◆ **Sección del documento**:
╔══
Por Redacción
Ciudad De México, 20 de marzo de 2026.- La Jueza Segunda de Concursos Mercantiles, Ruth Huerta, declaró en concurso mercantil a Typhoon Offshore, la empresa petrolera propiedad del empresario Ricardo Salinas Pliego, tras determinar que la compañía se encuentra en situación de insolvencia. La resolución judicial da curso legal al proceso de reestructura financiera que la organización solicitó ante las autoridades federales a finales del año pasado.
De acuerdo con la información disponible, la empresa formalizó su petición de concurso mercantil el 12 de diciembre de 2025. Como parte del procedimiento, se ha ordenado la designación de un conciliador cuya función será negociar una reestructura con los acreedores para permitir la continuidad operativa de la firma. Este proceso legal tiene una duración máxima estimada de un año; de no lograrse un acuerdo viable en dicho periodo, la compañía podría ser declarada en quiebra.
╚══
◆ **Registros extraídos**:
╔══
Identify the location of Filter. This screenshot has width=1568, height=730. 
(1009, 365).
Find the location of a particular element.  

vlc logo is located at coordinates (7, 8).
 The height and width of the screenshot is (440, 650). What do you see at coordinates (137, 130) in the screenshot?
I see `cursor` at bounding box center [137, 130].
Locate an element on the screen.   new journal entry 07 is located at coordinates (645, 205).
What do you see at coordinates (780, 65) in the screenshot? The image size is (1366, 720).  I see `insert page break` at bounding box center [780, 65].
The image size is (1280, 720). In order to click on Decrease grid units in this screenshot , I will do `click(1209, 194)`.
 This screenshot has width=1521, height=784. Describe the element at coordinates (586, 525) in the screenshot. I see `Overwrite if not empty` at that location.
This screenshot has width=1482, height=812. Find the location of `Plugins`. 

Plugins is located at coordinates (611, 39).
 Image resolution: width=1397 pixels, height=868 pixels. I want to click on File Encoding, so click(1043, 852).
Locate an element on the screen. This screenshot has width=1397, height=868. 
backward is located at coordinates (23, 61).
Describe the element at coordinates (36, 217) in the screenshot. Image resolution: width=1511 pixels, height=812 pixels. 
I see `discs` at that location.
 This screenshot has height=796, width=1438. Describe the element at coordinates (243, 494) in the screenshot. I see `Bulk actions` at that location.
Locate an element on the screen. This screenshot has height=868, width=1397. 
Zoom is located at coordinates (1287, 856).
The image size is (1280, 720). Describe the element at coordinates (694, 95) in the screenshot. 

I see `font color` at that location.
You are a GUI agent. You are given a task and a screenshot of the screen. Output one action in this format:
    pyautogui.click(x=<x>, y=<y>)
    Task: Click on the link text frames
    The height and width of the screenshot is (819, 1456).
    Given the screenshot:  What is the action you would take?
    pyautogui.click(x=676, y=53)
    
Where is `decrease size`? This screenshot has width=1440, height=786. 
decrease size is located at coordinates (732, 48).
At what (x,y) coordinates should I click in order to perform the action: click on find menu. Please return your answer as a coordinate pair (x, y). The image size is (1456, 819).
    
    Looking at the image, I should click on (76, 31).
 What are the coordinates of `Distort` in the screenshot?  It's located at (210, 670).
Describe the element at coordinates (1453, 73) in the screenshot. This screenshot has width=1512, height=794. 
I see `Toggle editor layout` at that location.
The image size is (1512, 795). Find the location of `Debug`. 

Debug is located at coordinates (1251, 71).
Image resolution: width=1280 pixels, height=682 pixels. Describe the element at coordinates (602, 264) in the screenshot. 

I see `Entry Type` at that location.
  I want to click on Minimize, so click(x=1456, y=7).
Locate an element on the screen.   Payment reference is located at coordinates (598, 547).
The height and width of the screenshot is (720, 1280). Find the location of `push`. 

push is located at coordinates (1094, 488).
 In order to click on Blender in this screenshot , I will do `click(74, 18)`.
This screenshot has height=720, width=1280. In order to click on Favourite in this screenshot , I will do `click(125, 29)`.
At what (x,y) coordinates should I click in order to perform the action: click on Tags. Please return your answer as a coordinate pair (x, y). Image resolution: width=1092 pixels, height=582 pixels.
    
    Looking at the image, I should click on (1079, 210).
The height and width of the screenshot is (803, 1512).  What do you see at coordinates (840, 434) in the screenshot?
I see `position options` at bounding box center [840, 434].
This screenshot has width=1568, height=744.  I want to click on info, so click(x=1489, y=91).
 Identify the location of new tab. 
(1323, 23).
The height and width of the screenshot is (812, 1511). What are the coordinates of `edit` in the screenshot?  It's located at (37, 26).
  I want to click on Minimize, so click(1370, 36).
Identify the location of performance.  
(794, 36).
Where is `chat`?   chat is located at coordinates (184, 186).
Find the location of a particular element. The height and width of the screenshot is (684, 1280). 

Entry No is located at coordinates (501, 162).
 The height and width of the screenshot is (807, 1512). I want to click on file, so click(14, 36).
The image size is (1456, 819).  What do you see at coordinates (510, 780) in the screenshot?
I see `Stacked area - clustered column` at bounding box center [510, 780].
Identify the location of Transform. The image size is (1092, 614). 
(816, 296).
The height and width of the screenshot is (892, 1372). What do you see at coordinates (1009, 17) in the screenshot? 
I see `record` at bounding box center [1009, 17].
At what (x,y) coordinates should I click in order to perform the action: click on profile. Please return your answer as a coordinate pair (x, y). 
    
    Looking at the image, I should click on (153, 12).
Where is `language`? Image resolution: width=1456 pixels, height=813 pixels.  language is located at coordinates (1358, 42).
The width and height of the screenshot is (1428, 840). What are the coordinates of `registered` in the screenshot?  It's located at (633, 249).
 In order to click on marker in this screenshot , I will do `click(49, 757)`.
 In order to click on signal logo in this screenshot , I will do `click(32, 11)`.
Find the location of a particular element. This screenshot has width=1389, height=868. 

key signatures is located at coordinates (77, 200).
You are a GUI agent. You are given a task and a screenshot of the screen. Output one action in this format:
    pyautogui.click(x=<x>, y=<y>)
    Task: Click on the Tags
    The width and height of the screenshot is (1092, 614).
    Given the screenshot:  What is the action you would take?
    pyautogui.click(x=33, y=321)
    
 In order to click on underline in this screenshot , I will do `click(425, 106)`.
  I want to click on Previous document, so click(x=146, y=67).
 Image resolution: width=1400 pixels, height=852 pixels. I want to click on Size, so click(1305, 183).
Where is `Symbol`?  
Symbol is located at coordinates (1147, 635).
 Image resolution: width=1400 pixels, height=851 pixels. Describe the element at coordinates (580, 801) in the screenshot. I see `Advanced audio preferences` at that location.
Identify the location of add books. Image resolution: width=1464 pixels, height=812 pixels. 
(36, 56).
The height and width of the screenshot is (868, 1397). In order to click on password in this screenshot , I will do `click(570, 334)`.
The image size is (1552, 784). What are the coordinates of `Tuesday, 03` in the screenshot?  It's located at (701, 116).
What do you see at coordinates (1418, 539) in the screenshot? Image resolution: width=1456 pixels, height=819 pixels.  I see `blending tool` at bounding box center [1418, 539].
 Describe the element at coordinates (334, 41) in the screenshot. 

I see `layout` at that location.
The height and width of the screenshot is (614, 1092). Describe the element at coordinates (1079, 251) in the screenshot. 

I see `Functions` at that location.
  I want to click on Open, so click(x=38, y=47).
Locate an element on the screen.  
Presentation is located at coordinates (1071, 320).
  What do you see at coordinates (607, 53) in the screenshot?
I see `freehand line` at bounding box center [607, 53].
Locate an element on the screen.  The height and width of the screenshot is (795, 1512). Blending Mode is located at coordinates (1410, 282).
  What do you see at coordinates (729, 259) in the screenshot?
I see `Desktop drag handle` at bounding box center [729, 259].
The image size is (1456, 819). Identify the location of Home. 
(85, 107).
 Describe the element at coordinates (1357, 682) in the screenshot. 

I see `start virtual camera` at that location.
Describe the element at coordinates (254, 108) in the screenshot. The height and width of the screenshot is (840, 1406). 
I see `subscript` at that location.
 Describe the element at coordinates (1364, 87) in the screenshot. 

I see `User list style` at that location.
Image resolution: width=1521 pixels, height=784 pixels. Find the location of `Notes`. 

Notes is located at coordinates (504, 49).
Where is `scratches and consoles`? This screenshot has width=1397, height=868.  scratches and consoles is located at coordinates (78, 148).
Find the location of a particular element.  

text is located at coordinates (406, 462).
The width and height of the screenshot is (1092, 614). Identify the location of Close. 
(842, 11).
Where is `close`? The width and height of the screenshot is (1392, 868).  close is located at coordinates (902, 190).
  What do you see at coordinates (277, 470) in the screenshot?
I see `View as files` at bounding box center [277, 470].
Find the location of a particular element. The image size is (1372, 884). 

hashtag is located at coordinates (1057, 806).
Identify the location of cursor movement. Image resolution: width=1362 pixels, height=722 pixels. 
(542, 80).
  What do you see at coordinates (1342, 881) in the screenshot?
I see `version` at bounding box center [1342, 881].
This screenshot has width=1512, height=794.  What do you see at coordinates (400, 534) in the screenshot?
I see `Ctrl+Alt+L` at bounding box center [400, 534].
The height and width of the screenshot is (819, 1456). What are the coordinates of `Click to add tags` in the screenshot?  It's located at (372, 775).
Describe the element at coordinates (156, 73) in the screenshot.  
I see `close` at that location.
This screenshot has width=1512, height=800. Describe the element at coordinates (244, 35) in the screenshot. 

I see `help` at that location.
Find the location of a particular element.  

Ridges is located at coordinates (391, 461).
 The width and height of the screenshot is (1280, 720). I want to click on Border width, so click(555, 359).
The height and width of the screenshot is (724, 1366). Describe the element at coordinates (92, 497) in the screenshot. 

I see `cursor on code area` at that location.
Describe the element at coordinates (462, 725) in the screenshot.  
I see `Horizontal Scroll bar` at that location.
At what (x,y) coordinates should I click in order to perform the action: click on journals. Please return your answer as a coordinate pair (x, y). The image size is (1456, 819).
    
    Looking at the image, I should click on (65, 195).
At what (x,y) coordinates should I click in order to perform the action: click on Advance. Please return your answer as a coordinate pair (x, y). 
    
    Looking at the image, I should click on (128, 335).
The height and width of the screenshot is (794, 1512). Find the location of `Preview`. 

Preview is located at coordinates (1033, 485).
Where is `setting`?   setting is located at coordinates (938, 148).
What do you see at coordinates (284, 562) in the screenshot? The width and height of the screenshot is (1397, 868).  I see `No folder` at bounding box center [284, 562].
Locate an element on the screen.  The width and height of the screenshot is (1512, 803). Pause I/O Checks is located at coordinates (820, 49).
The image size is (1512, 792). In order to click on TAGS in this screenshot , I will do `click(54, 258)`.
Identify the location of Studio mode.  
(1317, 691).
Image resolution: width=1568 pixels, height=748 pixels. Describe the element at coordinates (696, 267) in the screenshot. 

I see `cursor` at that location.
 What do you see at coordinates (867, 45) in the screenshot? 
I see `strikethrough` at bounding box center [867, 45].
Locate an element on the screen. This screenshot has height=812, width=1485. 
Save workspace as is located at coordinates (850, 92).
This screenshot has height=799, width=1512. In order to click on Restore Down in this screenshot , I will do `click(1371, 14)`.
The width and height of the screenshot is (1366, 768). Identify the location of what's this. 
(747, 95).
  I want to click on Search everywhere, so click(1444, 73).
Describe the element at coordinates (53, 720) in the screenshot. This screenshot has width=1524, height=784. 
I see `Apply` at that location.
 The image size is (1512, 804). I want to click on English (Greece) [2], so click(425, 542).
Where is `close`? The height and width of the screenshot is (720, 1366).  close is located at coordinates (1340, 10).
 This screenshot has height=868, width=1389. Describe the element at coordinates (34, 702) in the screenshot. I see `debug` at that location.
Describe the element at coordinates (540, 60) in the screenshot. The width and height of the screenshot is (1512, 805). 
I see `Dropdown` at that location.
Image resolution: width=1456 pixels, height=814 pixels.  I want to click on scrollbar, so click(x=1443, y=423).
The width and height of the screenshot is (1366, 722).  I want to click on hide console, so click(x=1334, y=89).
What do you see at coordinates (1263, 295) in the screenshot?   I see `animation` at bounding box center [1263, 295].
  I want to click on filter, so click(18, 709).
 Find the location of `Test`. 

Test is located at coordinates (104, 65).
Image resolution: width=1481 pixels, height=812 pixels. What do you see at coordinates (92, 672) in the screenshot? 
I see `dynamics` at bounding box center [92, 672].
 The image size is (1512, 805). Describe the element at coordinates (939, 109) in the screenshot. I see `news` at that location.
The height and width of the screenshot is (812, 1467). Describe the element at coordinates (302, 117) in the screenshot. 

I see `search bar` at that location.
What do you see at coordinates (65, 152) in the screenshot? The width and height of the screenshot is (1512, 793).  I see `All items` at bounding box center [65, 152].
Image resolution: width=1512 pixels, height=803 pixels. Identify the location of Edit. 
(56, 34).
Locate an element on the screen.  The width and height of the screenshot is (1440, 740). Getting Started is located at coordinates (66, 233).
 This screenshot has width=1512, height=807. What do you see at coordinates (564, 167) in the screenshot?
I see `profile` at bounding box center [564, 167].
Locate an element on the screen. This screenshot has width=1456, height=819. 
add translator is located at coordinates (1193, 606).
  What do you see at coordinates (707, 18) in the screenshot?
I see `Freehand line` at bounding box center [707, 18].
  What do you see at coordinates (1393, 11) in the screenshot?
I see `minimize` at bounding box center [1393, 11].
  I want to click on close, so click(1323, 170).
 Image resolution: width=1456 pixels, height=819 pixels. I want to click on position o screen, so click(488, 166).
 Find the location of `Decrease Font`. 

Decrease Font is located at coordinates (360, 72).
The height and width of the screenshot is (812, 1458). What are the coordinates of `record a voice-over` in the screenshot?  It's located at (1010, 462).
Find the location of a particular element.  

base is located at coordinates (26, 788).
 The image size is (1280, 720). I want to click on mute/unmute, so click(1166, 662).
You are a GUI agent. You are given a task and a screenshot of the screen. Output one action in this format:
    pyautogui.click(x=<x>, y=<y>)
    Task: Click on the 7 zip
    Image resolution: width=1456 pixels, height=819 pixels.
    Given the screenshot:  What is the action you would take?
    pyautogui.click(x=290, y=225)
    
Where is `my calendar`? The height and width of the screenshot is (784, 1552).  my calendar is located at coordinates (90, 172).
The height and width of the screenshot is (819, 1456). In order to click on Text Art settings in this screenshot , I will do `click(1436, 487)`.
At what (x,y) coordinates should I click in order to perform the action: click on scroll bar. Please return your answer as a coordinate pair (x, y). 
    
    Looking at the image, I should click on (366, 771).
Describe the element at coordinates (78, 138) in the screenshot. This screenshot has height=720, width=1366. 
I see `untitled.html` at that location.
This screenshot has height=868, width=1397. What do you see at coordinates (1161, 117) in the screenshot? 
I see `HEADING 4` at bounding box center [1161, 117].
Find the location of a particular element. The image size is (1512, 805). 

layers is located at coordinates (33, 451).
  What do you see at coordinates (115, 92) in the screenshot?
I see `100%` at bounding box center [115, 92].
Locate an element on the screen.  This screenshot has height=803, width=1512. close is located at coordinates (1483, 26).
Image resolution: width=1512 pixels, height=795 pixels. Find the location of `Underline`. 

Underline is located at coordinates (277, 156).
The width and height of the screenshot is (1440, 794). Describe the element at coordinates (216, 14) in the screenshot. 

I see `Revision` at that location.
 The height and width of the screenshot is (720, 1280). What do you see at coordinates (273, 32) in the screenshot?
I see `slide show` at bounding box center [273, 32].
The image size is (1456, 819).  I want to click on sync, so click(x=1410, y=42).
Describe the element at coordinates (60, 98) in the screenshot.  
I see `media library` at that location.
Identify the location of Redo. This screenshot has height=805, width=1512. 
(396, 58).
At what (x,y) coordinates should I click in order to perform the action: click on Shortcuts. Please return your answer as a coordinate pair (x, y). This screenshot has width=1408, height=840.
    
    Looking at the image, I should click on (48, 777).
╚══
◆ **Descripción del problema**: Según la nota sobre Typhoon Offshore, ¿en qué fecha formalizó la empresa su petición de concurso mercantil?

◆ **Espacio de respuesta**: El 12 de diciembre de 2025.